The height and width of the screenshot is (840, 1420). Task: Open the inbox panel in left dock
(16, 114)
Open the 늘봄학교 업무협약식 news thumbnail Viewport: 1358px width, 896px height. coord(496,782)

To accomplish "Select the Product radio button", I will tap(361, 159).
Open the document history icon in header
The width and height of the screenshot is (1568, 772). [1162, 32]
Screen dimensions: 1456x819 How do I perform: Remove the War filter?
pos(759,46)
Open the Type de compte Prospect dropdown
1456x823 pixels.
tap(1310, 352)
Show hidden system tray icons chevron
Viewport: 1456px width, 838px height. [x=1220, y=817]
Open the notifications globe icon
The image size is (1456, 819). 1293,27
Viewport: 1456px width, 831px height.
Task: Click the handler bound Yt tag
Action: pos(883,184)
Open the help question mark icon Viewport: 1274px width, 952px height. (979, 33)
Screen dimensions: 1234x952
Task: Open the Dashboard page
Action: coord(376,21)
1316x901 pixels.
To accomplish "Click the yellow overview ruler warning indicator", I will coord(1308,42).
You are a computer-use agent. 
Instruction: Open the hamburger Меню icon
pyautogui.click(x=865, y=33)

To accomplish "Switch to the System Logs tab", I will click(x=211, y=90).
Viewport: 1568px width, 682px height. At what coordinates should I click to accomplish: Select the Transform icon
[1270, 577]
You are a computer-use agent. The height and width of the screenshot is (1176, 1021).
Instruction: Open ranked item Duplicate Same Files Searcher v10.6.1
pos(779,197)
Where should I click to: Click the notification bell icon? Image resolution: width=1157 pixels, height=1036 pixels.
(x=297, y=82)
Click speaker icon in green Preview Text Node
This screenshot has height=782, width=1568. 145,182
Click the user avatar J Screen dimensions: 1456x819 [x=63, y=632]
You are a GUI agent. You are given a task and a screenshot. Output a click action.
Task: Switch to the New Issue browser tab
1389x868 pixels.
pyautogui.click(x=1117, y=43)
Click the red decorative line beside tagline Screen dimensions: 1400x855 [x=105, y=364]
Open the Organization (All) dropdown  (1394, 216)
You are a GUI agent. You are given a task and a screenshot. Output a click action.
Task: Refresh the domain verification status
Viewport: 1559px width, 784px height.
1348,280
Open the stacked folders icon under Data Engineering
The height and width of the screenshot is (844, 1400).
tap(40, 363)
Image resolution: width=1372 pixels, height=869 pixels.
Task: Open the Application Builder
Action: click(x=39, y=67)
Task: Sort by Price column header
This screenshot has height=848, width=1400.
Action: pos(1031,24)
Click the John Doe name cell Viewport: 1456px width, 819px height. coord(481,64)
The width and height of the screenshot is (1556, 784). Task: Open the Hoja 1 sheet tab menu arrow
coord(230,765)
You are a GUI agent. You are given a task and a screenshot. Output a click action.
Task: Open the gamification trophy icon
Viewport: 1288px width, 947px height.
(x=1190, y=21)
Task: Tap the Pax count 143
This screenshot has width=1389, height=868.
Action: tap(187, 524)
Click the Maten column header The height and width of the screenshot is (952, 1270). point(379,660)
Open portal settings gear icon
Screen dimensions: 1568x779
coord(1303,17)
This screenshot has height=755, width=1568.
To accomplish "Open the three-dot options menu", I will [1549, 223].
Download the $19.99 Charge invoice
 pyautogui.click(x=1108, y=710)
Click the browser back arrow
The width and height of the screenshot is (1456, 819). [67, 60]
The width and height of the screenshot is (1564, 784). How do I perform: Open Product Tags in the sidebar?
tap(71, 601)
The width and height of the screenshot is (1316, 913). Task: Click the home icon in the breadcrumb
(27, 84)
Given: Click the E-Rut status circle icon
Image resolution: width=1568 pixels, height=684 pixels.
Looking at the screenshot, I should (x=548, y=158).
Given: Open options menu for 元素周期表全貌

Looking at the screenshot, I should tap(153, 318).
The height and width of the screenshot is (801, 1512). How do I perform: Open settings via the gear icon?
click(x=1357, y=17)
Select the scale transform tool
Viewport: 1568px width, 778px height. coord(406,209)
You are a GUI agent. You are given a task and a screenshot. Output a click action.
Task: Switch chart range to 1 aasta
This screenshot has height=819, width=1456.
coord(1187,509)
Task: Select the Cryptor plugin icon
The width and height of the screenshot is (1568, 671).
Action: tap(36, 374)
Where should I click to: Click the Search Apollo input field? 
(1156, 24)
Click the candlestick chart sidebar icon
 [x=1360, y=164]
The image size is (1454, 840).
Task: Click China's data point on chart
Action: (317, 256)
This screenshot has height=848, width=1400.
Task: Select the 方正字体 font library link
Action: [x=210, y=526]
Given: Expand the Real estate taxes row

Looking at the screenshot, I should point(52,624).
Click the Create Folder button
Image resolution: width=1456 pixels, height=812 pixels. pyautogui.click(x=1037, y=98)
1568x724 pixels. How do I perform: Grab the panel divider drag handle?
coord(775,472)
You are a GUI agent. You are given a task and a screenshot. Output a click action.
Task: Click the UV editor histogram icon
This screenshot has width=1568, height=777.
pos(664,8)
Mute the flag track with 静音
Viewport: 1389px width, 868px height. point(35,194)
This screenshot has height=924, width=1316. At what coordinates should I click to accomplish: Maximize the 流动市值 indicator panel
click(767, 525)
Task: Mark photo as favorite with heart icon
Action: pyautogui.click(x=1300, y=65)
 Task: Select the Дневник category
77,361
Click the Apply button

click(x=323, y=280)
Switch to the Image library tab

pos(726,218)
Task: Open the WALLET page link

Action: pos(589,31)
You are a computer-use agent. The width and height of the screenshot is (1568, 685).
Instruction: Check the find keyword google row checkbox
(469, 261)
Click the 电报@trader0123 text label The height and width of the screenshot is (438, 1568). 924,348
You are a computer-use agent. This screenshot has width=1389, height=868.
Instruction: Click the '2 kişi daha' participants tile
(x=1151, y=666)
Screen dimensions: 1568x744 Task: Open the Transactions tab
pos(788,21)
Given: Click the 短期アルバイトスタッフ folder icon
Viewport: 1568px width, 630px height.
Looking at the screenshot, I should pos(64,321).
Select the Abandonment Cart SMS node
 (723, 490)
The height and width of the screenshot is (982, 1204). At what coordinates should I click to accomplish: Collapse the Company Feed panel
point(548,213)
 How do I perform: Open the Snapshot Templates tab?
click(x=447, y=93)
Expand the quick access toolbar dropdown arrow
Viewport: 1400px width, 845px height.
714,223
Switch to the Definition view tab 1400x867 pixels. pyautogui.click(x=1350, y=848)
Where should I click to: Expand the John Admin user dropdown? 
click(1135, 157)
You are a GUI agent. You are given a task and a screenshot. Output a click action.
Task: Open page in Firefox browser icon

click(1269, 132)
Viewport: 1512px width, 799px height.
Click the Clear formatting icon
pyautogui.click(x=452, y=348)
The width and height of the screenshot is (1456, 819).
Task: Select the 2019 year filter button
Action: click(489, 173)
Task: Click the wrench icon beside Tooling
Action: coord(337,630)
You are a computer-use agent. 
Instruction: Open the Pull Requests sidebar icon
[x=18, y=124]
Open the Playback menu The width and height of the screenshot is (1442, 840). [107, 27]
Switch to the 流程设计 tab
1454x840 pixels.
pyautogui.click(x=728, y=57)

********************

TASK GOAL - Give the number of lines in the records that contain the string "computer", and nothing besides.

RESPONSE BELOW - 5